В четверг утром мы все собрались в классе, ожидая урока литературы. Час пробил – мы ждали учителя.

Ученицы старшего класса сидели совсем тихо; написанные набело сочинения, приготовленные к уроку, аккуратно перевязанные ленточками, ждали, когда же их соберет быстрая рука профессора. Стоял июль, утро было ясное, стеклянную дверь приотворили, и в нее врывался свежий ветерок, а увивавший ее плющ колыхался, заглядывал в комнату и словно нашептывал новости.

Мосье Эмануэль не отличался точностью; ничего не было странного в том, что он запаздывает, но каково же было наше удивление, когда дверь распахнулась и вместо стремительного мосье Поля на пороге показалась степенная мадам Бек.

Она подошла к столу мосье Поля, остановилась, поплотней закуталась в свою яркую шаль и произнесла твердым тихим голосом, не спуская с нас пронзительного взгляда:

– Сегодня урока литературы не будет.

Она помолчала минуты две и лишь затем продолжила:

– Возможно, у вас целую неделю не будет уроков. Мне она понадобится, чтобы найти достойную замену мосье Эмануэлю. А пока я постараюсь заполнить освободившееся время полезными занятиями. Ваш профессор, мои милые, намеревается, если удастся, как следует с вами проститься. Покамест у него нет времени для этой церемонии. Он готовится к длительному путешествию. Внезапный и неотступный долг призывает его в дальний путь. Он решился надолго покинуть Европу. Возможно, он сам расскажет вам обо всем подробнее. Сегодня, мои милые, вместо обычного урока мосье Эмануэля вы займетесь английским чтением с мисс Люси.

Она величаво склонила голову, поправила на плечах шаль и выплыла из класса.

Все притихли; потом по комнате прокатился рокот, кое-кто, кажется, плакал.

Время шло. Шум, шепот, всхлипывания делались все громче. Дисциплина разлаживалась, начинался беспорядок, девицы словно почувствовали, что надзор ослаблен и они остались без присмотра. Привычка и чувство долга заставили меня быстро собраться с силами, подняться как ни в чем не бывало, заговорить обычным голосом, потребовать и наконец добиться тишины. Мы долго и тщательно разбирали английский текст. Все утро я занимала этим учениц. Помню, рыдающие девицы вызвали во мне досаду. В самом деле, чувствительность их немногого стоила – просто истерика. Я это без обиняков им объявила. Я их чуть не подняла на смех. Я была сурова. На самом же деле меня мучили их слезы, их рыдания; я не могла их вынести. Одна глуповатая унылая ученица продолжала всхлипывать, когда все другие уже умолкли; безжалостная необходимость заставила меня и помогла мне так с ней обойтись, что ей пришлось проглотить слезы.

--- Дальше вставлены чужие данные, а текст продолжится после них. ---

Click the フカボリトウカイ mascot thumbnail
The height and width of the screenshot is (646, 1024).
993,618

Девочка эта вправе была бы меня возненавидеть, но после урока, когда все стали расходиться, я задержала ее, подозвала и – чего никогда не случалось со мною прежде – прижала к своей груди и поцеловала в щеку. Но, поддавшись этому невольному порыву, я тотчас вытолкала ее за дверь, потому что, не выдержав моей ласки, она вновь залилась слезами и зарыдала, что называется, в три ручья.

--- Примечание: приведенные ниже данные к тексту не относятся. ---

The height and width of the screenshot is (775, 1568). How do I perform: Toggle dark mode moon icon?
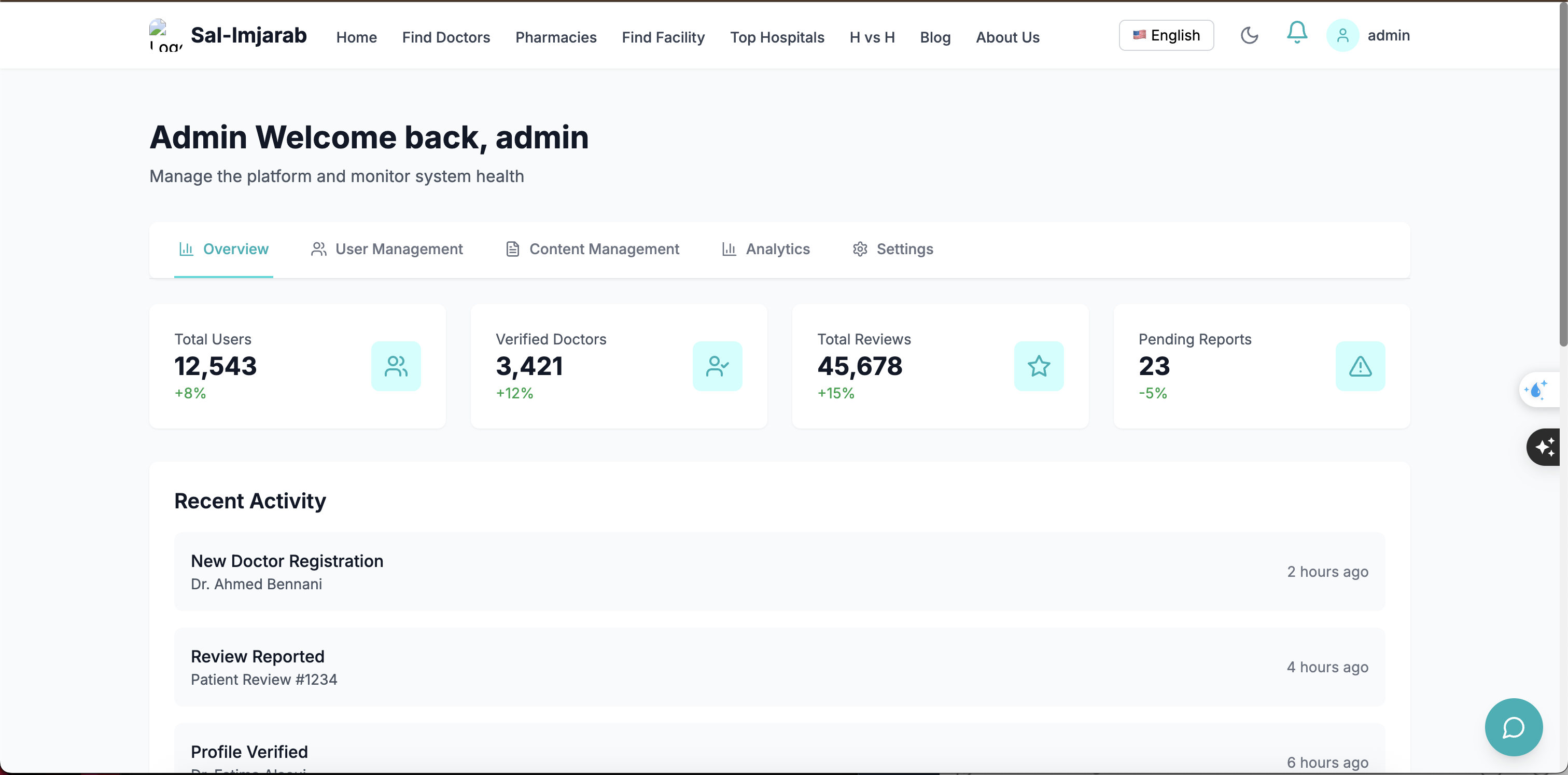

Весь день я трудилась не покладая рук, а ночью вовсе не стала бы ложиться, если бы можно было жечь свечу до утра. Ночь прошла мучительно и плохо подготовила меня к предстоявшему на другой день испытанию – необходимости выслушивать сплетни. Новость обсуждали все кому не лень. Лишь поначалу все от удивления попридержали языки; эта сдержанность скоро прошла, языки развязались. У учительниц, учениц, даже у служанок не сходило с уст одно имя – Эмануэль. Как, служить в школе с самого начала и вдруг уйти? Все находили это странным.

Говорили о нем так много, так долго, так часто, что из всего этого потока слов в конце концов кое-что стало выясняться. На третий день, кажется, я от кого-то узнала, что он уезжает через неделю, потом услышала, что он собирается в Вест-Индию. Я заглядывала в глаза мадам Бек, отыскивая в них подтверждение либо опровержение этим сведениям, но не выудила из нее ничего, кроме обычных пошлостей.

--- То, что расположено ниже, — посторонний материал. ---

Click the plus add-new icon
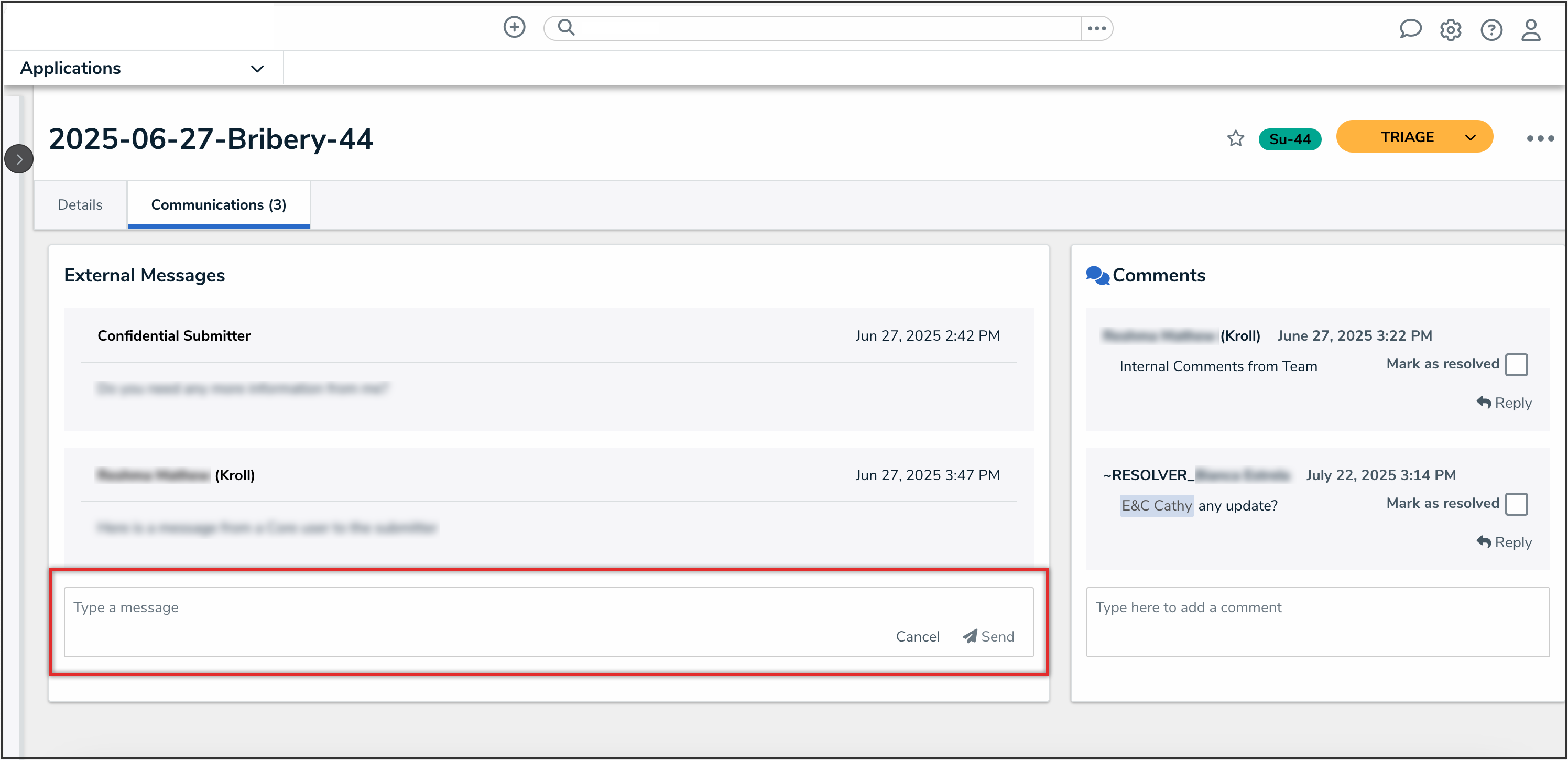The height and width of the screenshot is (760, 1568). 514,27
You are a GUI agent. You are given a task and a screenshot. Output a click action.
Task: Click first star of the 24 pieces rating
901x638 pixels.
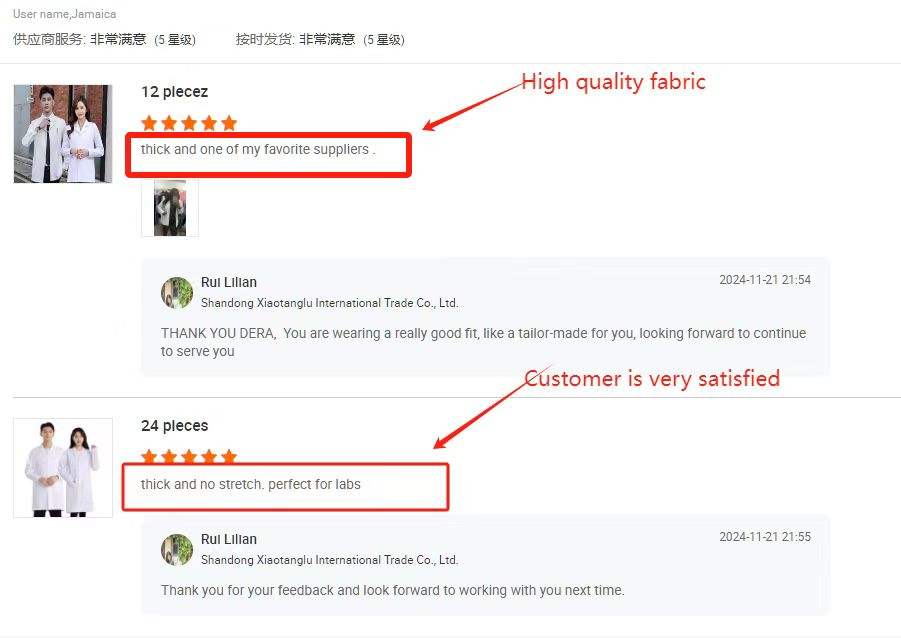[x=149, y=456]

Она сообщила, что этот уход для нее большая потеря. Она просто не знает, кем заменить мосье Поля. Она так привыкла к своему родственнику, что он стал ее правой рукой, и как же теперь ей без него обойтись? Она пыталась удержать его, но мосье Поль заявил, что его призывает долг.

Все это она объявляла во всеуслышание в классах, за обедом, громко обращаясь к Зели Сен-Пьер.

«Какой долг его призывает?» – хотелось мне у нее спросить. Иногда, когда она спокойно проплывала мимо меня в классе, мне хотелось броситься к ней, схватить ее за полу и сказать: «Постойте-ка. Объясните, что к чему. Почему долг призывает его в изгнание?» Но мадам обращалась всегда к кому-нибудь еще, а на меня даже не глядела, словно и не предполагала во мне интереса к отъезду мосье Поля.

Неделя шла к концу. Больше нам не говорили о предполагавшемся прощании с мосье Полем; никто не спрашивал, придет он или нет; никто не выражал опасений, как бы он не уехал, не повидавшись с нами, не сказав нам ни слова; говорили о нем по-прежнему беспрестанно, но никого, кажется, не мучил этот неотвязный вопрос. Сама мадам, разумеется, его видела и могла наговориться с ним вдоволь. И что ей за дело, явится он в школу или нет?

Неделя миновала. Нам сообщили назначенный день его отъезда и сказали, что едет он «на остров Бас-Тер в Гваделупе»: призывают его туда не собственные интересы, но интересы друга. Разумеется, так я и думала.

Бас-Тер в Гваделупе… Я тогда плохо спала, но лишь только меня одолевала дремота, я тотчас просыпалась, будто кто произнес эти слова – Бас-Тер и Гваделупа – над самой моей подушкой, а то вдруг они мерещились мне, начертанные огненными буквами во тьме.

Я не могла с этим сладить, да и как сладишь с чувствами? Мосье Эмануэль был в последнее время так добр ко мне, он час от часу делался все добрее и лучше. Прошел уже месяц с тех пор, как мы уладили наши богословские разногласия, и с тех пор мы с ним ни разу не повздорили. Мир этот не явился холодным плодом отдаления, напротив, мы сблизились. Он стал чаще ко мне приходить, он говорил со мной больше, чем прежде; он оставался подле меня часами, спокойный, довольный, непринужденный, мягкий. О чем только мы не переговорили! Он расспрашивал меня о моих планах, и я ими поделилась; мысль моя о собственной школе пришлась ему по душе, он заставлял меня снова и снова развивать ее перед ним в деталях, хотя саму идею называл мечтою Альфашара. [313]313
  Альфашар —персонаж из сказок «Тысячи и одной ночи», строивший несбыточные планы обогащения.  – Прим. ред.


[Закрыть]
Все несогласия кончились, крепло и росло взаимопонимание; мы оба ощущали родство души; привязанность, уважение и пробудившееся доверие все вернее связывали нас.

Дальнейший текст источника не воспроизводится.